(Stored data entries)

▬▬▬

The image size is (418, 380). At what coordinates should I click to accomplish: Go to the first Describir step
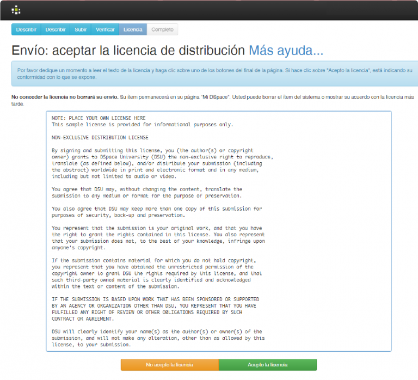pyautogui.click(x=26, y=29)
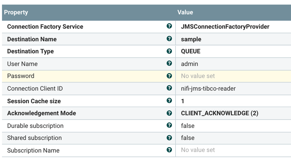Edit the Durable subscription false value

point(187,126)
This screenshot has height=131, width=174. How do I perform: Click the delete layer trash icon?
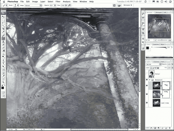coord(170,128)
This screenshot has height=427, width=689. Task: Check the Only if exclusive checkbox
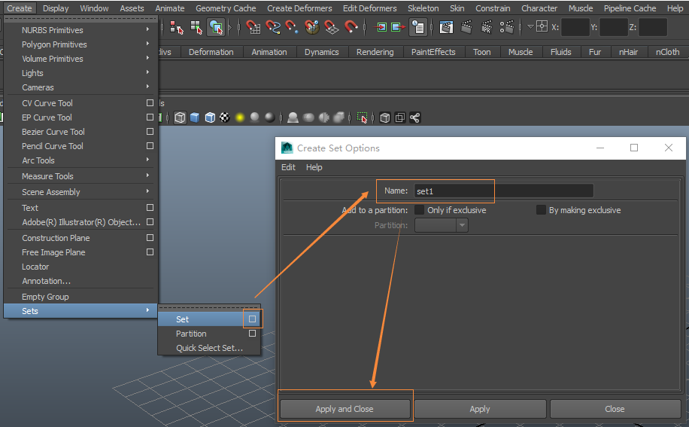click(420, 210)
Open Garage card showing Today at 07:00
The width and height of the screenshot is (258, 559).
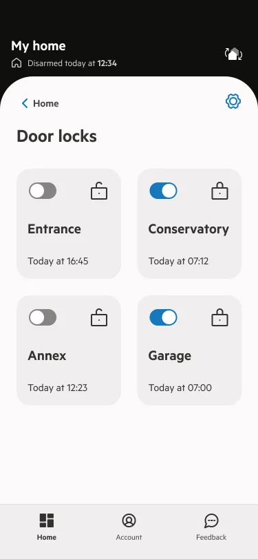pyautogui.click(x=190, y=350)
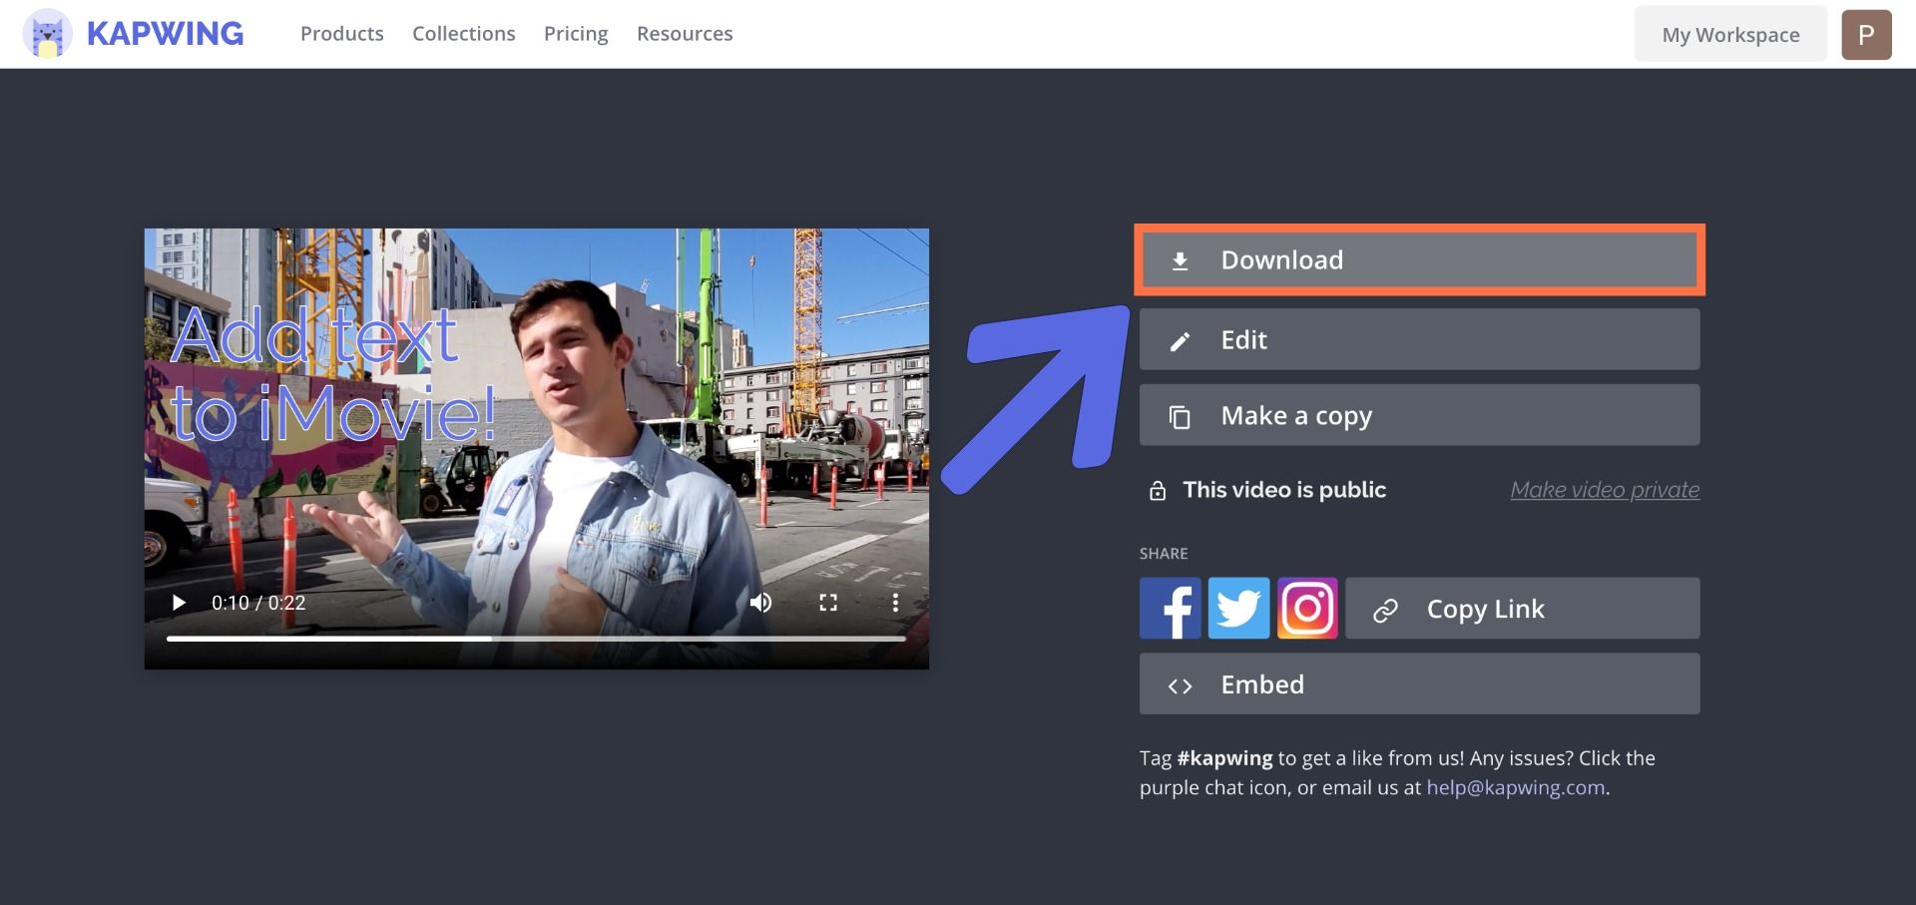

▬▬▬

EXERCISE INSTRUCTIONS:
Output exactly the lines from the one containing "This screenshot has height=131, width=174." through the last line of the records above, both included, leaving out any pictures.

ANSWER FOR THIS EXERCISE:
This screenshot has height=131, width=174. How do I perform: Click the delete layer trash icon?
coord(170,128)
This screenshot has height=427, width=689. Task: Check the Only if exclusive checkbox
click(420, 210)
Open Garage card showing Today at 07:00
The width and height of the screenshot is (258, 559).
pyautogui.click(x=190, y=350)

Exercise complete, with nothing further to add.